“You put the green book under the yellow head.” I think that’s the sentence that Landen was putting together in this picture. To the left you see his wife, Jenny, laughing because it’s hilarious how silly we look sometimes but how focused we are while we’re doing these things. You may not think that putting a green book under your chin with a color card would mean much, but for us it’s helping us understand adjectives and how those words change. In the Czech language the endings of words change often and that’s true of adjectives, like when you’re using a color to describe an object (e.g. “the green book”). So we’re building sentences from simple objects and trying to listen as Jenny tells us what we’re doing in Czech. Fun times!

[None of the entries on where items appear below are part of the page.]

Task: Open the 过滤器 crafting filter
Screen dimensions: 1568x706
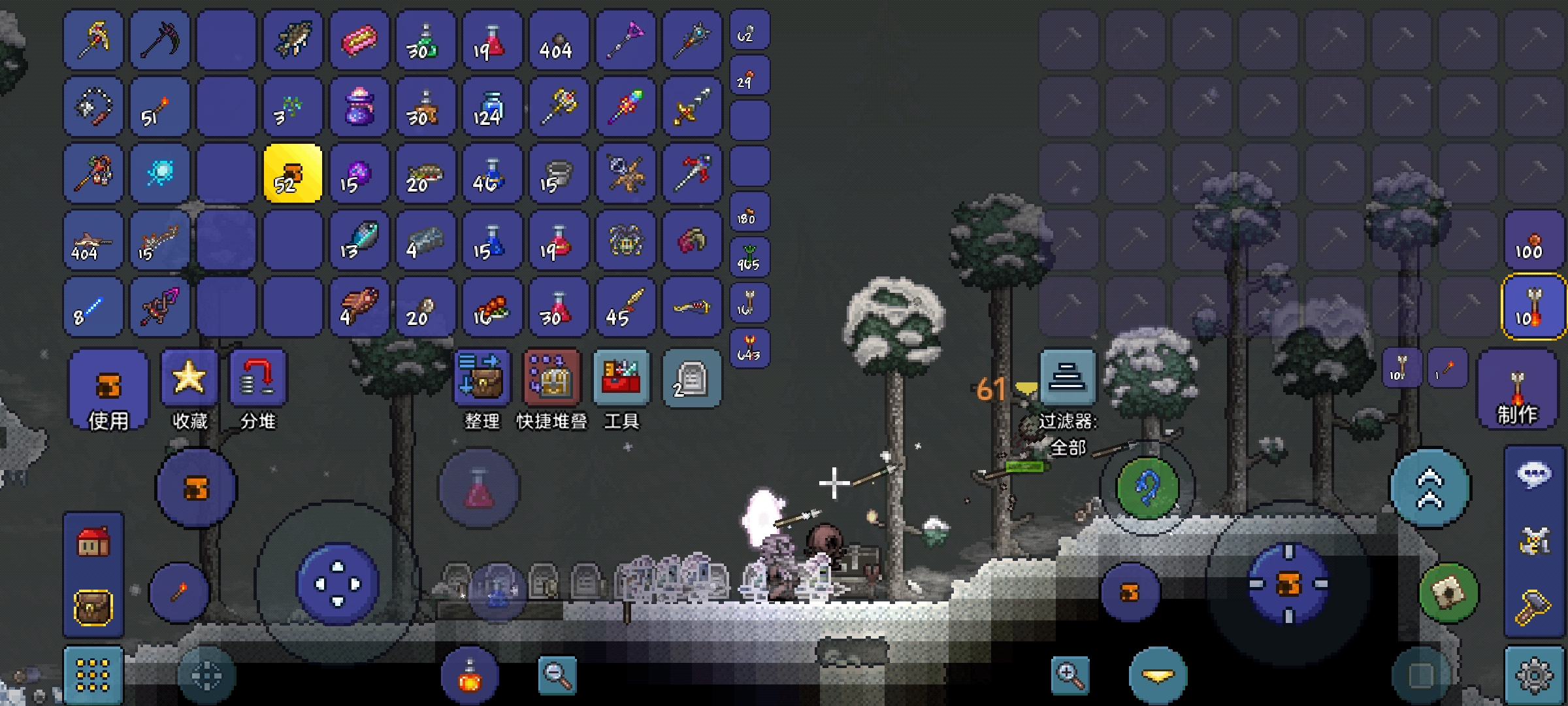Action: tap(1068, 379)
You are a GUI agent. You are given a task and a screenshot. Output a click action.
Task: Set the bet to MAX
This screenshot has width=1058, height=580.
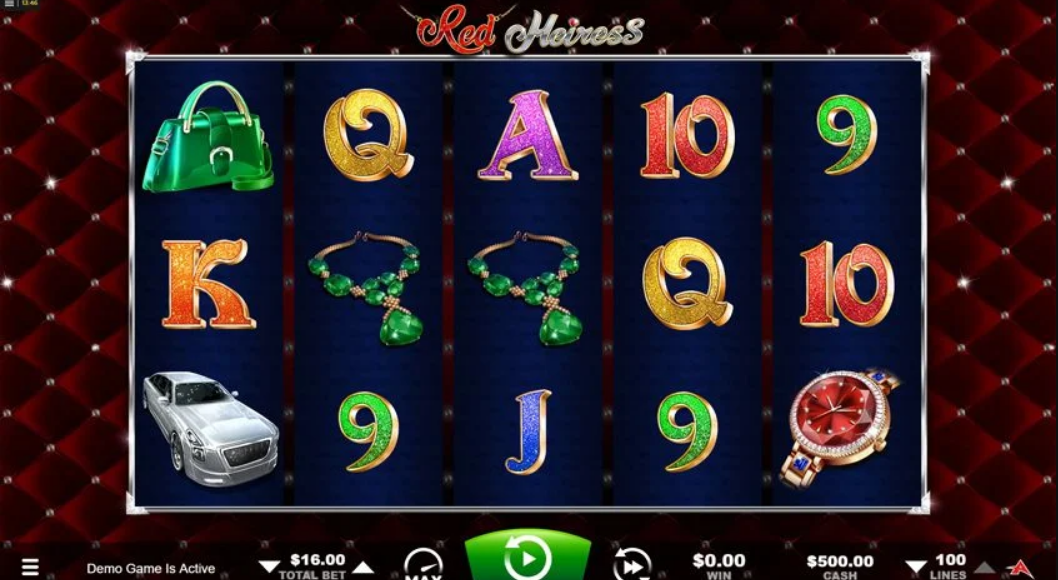tap(423, 565)
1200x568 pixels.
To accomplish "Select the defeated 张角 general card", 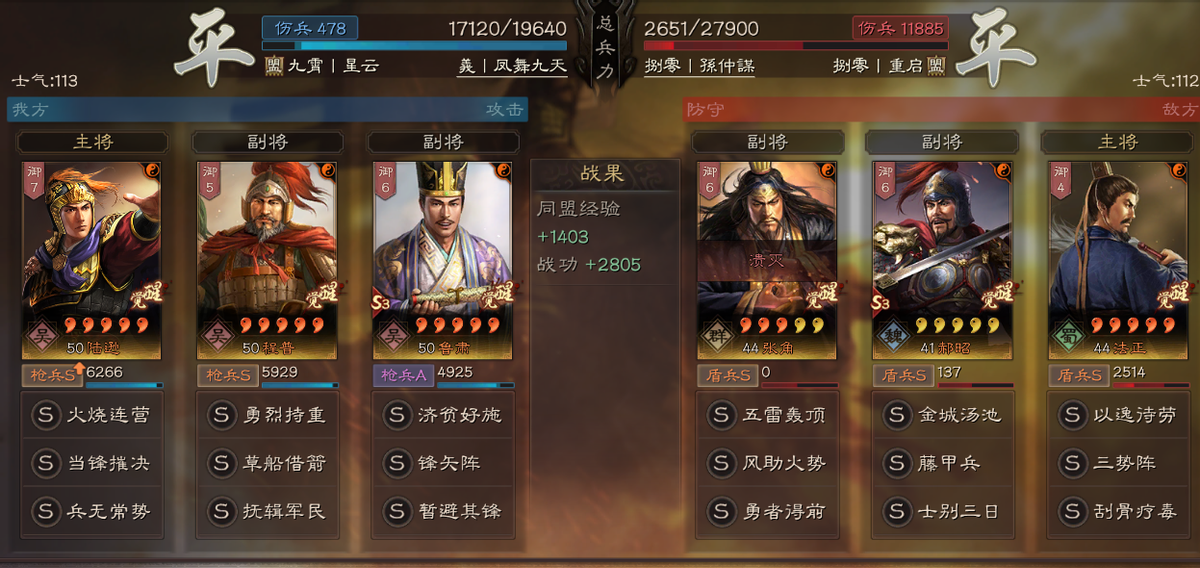I will point(766,255).
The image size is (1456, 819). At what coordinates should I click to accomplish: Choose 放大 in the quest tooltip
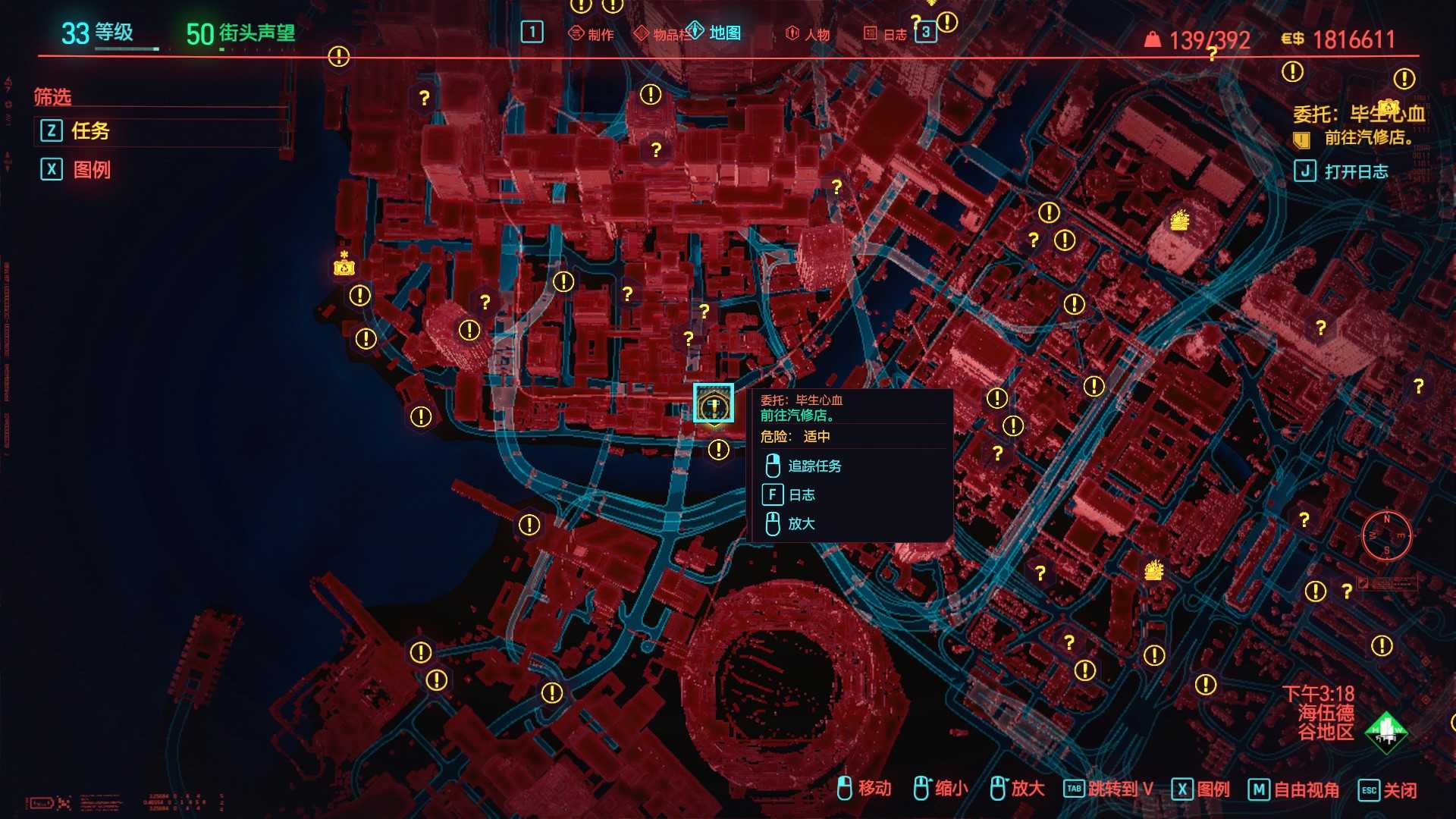coord(801,523)
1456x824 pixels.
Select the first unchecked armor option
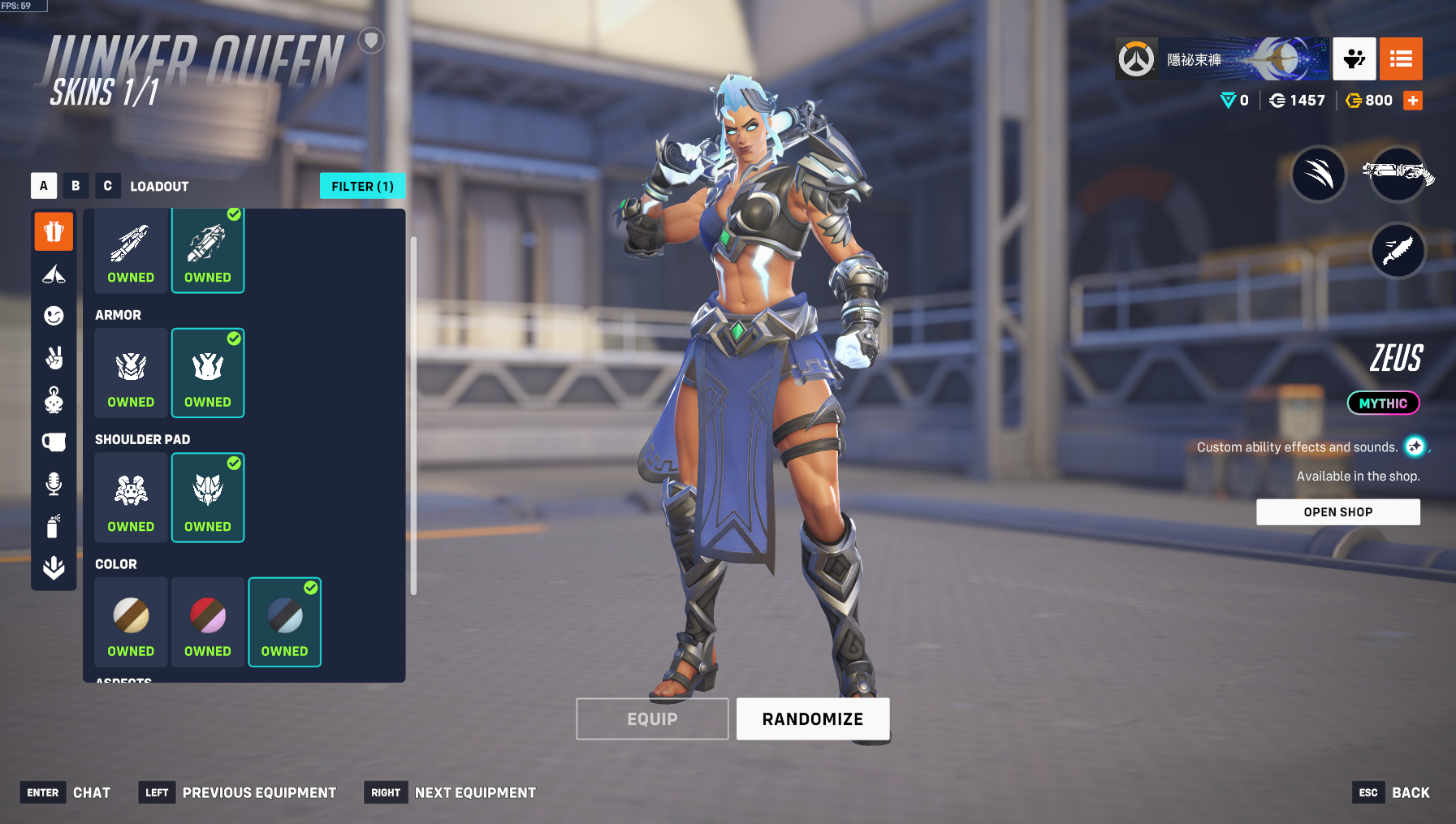click(131, 373)

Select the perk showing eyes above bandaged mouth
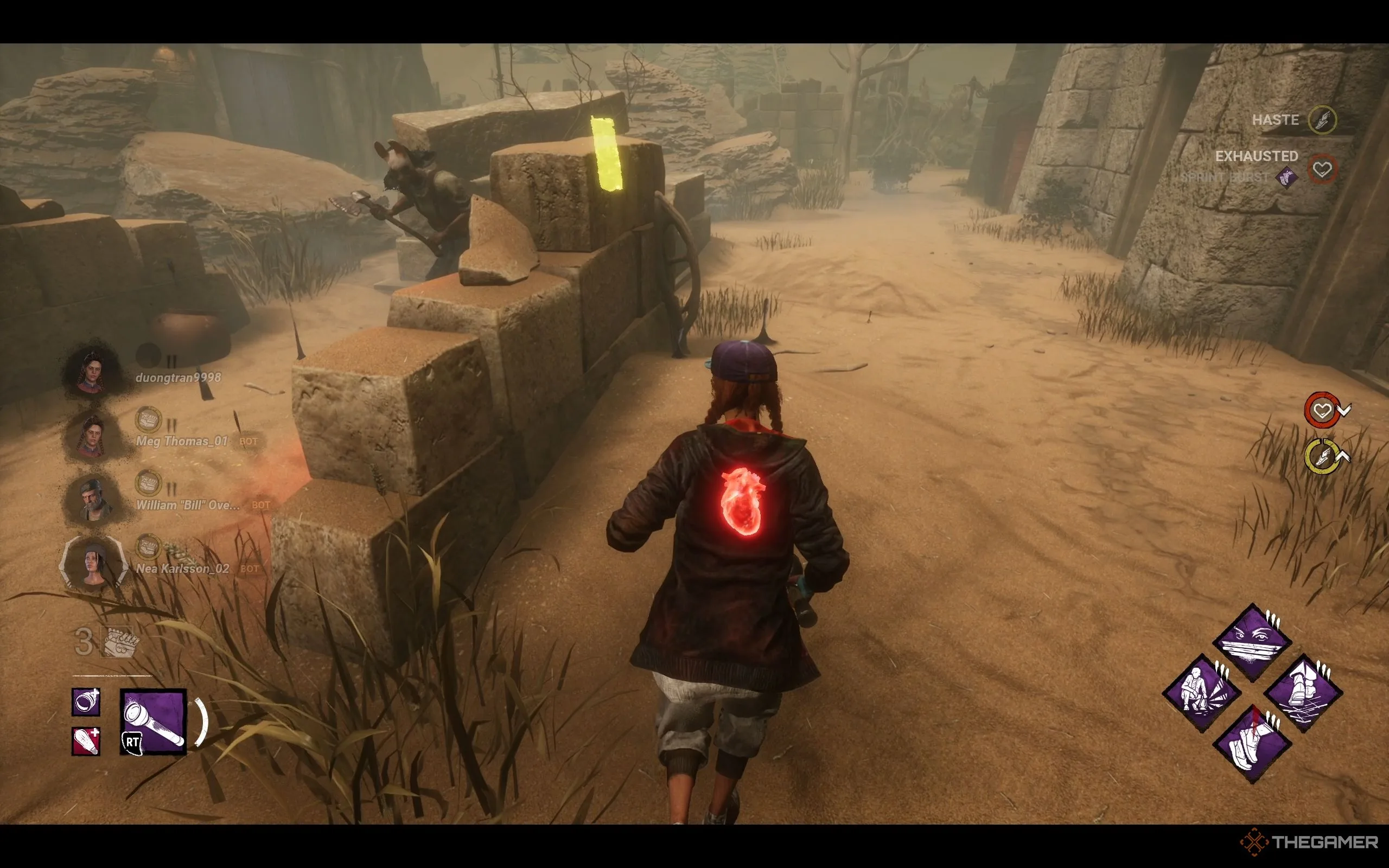1252,642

Another funny (maybe strange?) thing about Czech is an Easter tradition where boys use sticks to hit girls on Easter Monday (that’s not a typo, it’s the day after Sunday). Above is a photo Bethany got of those sticks today at the grocery and instead of trying to describe the tradition myself, here’s how one Web site explains it:
Young, live pussywillow twigs are thought to bring health and youth to anyone who is whipped with them. An Easter pomlázka (from pomladit or “make younger”) is a braided whip made from pussywillow twigs. It has been used for centuries by boys who go caroling on Easter Monday and symbolically whip girls on the legs. In the past, pomlázka was also used by the farmer’s wife to whip the livestock and everyone in the household, including men and children. There would be no Czech Easter without the pomlázka.
I guess I’ll make sure to keep Bethany indoors on Easter Monday!